The money is part of the US$100 million fund announced by Finance minister Tendai Biti in the 2012 budget for banks to access in the event of short-term liquidity mismatches. Biti announced on Wednesday that a reputable regional bank will chip in with the money, adding that government will contribute US$20 million after liquidating part of its Special Drawing Rights with the International Monetary Fund.
Standardbusiness heard last week that Afreximbank’s president Jean-Louis Ekra is set to visit the country next month to tie the loose ends so that the money is disbursed.
On Wednesday, Biti hinted that the money for lender of last resort is “coming from an important regional bank”.
“The president of this bank will be in the country on the 9th and 10th of February and we hope to conclude all the issues that are outstanding so that we are able to have this facility in place. It is very important that banks can lend from each other, that there is overnight accommodation,” Biti said.
The proposed injection by Afreximbank comes at a time Treasury has introduced a Discounted and Tradable Paper against Reserve Bank of Zimbabwe’s (RBZ) statutory reserve liabilities to banks. The paper will be used as collateral by banks that seek overnight accommodation at the central bank. In the event of liquidity mismatches, banks are supposed to seek accommodation from the central bank by lodging security in the form of a tradable paper to access the funds.

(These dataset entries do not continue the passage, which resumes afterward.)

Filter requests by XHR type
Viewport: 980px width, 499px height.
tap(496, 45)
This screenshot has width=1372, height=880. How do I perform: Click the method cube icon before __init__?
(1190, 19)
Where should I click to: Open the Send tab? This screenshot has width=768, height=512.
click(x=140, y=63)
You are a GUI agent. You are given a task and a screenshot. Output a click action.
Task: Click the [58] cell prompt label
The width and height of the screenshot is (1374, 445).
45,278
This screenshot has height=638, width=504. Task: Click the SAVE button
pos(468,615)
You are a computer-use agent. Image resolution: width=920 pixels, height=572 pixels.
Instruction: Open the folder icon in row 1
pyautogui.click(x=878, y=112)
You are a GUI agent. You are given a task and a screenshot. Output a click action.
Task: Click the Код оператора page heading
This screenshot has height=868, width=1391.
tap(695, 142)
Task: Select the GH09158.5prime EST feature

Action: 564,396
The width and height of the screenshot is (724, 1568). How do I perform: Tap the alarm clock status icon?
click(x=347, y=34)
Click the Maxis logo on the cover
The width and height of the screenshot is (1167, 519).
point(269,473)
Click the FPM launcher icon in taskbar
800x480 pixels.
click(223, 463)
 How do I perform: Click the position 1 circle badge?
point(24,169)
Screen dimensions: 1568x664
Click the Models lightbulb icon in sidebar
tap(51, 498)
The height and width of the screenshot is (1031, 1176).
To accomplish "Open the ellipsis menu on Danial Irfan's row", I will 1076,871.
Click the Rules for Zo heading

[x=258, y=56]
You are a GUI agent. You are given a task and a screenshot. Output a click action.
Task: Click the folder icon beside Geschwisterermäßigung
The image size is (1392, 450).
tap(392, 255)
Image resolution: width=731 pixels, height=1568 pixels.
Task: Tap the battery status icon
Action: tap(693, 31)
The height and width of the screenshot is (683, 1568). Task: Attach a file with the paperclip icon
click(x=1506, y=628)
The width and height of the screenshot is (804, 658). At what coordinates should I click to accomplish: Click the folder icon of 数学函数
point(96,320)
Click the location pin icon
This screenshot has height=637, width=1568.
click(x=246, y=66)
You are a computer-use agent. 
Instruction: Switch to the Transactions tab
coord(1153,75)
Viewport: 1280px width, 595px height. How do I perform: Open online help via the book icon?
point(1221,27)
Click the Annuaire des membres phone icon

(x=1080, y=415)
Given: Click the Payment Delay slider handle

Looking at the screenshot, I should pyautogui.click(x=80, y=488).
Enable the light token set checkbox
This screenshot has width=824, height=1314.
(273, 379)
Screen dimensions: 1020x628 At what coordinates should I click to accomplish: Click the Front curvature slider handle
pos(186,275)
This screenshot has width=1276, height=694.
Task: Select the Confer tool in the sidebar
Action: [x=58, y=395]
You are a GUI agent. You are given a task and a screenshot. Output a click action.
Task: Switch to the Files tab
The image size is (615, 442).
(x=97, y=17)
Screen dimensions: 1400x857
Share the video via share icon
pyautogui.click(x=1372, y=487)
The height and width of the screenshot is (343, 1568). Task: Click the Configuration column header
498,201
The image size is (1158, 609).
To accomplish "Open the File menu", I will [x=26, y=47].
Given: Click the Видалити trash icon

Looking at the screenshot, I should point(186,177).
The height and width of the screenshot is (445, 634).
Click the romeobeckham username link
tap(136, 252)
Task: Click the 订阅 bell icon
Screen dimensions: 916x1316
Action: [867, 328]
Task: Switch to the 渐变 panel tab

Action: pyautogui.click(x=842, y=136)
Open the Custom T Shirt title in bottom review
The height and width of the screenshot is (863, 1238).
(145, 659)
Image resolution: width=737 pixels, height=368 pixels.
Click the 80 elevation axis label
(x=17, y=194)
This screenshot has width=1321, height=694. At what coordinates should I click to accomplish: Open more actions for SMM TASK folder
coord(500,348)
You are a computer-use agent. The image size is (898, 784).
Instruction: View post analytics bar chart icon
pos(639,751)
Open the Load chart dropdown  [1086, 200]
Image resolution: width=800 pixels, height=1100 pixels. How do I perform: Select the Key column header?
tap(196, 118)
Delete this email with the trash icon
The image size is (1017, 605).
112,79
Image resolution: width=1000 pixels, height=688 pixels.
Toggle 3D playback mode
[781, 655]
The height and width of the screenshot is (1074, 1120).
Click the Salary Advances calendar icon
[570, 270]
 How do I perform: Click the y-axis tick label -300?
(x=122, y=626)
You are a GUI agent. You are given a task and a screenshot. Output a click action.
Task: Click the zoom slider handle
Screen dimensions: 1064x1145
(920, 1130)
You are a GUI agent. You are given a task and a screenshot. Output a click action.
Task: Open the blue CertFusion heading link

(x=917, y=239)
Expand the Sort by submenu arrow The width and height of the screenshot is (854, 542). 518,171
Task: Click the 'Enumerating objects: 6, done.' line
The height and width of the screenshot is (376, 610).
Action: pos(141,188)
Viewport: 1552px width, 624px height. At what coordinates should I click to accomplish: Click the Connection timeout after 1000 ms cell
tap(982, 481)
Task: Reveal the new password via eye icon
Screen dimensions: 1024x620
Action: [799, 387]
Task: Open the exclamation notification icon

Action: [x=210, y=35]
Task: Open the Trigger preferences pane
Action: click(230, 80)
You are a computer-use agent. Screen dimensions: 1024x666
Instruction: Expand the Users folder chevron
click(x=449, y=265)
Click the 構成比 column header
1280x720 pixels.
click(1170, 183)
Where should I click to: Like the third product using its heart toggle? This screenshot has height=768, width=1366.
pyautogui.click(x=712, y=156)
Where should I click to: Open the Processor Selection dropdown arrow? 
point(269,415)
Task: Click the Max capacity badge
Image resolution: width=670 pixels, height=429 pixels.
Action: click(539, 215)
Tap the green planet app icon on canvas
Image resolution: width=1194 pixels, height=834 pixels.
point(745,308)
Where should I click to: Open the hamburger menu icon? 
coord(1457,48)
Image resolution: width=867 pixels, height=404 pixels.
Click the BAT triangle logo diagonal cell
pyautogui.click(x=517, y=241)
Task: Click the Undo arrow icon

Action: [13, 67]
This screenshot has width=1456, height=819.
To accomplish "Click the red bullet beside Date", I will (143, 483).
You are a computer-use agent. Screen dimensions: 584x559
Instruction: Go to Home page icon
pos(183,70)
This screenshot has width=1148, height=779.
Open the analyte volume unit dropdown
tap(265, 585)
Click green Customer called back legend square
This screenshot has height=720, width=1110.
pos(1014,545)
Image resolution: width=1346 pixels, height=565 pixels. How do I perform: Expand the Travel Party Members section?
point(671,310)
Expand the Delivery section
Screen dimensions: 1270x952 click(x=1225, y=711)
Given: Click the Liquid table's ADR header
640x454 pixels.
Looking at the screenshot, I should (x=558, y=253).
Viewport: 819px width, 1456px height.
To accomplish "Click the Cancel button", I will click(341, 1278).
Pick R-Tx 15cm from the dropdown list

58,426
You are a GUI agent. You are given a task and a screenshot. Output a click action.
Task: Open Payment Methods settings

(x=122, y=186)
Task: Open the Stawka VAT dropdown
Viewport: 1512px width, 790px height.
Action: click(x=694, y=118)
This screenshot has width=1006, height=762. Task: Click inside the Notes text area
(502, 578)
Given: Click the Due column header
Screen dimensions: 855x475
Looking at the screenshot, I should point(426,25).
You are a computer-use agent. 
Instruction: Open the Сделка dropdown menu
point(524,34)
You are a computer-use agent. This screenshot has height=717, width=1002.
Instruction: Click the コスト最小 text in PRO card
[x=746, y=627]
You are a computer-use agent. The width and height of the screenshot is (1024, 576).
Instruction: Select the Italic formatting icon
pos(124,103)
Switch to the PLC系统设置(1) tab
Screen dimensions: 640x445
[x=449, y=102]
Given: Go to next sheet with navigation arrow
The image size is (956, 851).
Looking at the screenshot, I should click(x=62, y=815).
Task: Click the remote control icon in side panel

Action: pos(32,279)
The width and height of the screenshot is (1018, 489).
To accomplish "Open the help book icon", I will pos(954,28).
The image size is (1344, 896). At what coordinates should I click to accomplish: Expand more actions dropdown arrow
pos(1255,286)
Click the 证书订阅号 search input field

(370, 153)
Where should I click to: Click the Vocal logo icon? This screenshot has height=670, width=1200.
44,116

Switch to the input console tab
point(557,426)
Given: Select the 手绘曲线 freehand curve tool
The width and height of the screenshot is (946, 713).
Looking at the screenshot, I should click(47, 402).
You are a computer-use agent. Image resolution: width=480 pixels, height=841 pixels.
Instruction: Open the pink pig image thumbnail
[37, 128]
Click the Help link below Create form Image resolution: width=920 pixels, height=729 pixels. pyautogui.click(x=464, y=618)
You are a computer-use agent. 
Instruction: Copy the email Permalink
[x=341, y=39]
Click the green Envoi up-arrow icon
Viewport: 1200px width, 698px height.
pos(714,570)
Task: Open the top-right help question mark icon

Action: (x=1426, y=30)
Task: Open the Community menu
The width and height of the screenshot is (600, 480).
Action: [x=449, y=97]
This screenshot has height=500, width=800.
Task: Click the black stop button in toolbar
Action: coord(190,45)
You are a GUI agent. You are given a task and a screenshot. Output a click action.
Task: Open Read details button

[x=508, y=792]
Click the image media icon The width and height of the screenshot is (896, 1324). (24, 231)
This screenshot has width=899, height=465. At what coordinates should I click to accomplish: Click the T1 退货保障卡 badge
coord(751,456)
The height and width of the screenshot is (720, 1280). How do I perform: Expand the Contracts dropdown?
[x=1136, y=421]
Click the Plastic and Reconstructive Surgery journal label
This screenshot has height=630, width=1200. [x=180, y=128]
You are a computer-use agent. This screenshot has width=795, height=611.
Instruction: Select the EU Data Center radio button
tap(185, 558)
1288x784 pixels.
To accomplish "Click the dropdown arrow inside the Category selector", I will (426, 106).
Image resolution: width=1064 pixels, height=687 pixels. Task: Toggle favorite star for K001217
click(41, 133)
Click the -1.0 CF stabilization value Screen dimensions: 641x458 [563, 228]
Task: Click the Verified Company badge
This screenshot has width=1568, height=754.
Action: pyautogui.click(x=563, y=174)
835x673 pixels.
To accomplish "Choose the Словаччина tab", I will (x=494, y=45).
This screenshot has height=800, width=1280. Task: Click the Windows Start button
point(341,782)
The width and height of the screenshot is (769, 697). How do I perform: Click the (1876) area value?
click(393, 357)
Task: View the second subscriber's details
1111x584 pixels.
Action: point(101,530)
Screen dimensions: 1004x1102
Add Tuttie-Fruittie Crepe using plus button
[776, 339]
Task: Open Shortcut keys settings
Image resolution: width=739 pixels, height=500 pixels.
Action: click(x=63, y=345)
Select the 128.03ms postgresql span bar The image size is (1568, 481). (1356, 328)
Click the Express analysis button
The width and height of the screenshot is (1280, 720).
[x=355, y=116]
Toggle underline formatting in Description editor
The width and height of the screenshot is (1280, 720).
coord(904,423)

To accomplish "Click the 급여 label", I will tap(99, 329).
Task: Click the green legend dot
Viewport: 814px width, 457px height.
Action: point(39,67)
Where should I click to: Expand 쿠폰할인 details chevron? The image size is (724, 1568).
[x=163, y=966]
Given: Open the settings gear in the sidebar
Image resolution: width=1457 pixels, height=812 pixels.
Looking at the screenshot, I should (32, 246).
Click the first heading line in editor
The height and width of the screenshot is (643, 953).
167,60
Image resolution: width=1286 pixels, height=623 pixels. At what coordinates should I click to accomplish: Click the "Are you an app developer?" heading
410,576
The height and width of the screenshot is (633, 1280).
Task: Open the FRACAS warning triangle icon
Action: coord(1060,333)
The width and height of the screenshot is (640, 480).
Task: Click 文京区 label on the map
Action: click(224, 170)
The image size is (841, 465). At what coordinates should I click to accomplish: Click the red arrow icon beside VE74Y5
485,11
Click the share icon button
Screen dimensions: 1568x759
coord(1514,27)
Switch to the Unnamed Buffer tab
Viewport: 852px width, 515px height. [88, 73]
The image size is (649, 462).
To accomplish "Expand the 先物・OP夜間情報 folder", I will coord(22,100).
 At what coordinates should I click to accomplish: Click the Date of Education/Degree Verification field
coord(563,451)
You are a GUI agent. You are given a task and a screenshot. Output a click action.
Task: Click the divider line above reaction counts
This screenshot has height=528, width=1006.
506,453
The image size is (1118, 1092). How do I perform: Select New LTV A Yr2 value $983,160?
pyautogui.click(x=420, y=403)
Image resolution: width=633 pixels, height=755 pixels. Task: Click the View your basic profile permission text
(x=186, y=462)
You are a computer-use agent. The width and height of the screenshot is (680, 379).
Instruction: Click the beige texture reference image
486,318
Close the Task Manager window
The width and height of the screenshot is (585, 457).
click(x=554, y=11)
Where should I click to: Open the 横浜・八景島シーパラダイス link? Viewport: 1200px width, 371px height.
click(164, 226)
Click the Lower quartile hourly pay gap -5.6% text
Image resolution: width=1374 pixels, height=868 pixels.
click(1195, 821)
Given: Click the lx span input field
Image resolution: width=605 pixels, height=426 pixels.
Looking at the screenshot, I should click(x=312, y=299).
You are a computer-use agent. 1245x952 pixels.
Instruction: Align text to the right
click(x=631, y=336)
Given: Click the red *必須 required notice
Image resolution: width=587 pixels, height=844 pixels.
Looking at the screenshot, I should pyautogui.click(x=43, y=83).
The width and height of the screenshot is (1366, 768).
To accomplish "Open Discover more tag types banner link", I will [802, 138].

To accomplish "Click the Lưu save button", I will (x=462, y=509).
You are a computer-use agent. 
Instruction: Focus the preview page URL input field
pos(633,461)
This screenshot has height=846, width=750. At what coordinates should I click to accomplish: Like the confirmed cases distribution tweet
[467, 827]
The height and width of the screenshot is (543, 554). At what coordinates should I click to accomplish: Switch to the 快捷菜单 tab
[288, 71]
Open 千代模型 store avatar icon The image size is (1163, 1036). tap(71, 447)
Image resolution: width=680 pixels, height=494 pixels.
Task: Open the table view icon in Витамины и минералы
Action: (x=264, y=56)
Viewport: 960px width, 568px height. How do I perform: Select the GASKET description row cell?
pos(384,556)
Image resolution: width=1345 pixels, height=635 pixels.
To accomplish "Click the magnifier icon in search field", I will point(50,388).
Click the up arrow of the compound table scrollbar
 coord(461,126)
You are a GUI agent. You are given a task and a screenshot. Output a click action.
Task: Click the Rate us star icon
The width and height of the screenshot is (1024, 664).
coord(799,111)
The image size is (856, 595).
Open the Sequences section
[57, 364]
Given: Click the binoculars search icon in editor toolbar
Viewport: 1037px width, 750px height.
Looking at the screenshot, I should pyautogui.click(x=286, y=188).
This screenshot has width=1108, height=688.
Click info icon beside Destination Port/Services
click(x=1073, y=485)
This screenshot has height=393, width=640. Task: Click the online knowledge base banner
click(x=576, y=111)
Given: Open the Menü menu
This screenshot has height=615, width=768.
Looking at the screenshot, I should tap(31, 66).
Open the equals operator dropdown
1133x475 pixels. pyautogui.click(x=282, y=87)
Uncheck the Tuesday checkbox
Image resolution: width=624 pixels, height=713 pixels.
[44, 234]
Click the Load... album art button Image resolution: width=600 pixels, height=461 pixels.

RBZ owes banks US$83 million in statutory reserves.
RBZ scrapped statutory reserves — the amount of money any bank has to maintain with the central bank at zero percent for every deposit received from a customer — in June 2010 as “part of risk containment measures in the banking system”.
In his mid-term monetary policy statement last year, RBZ governor Gideon Gono said the limited lender of last resort fund and its complicated collateral had seen banks being more prudent by keeping unnecessarily large balances of liquid assets in cash, especially given that most of their liabilities are demand deposits.
Under normal circumstances, banks keep liquid assets in a combination of cash as well as short-term liquid and tradable instruments such as treasury bills.
However, the absence of tradable securities means that balances in Real Time Gross Settlement would be higher.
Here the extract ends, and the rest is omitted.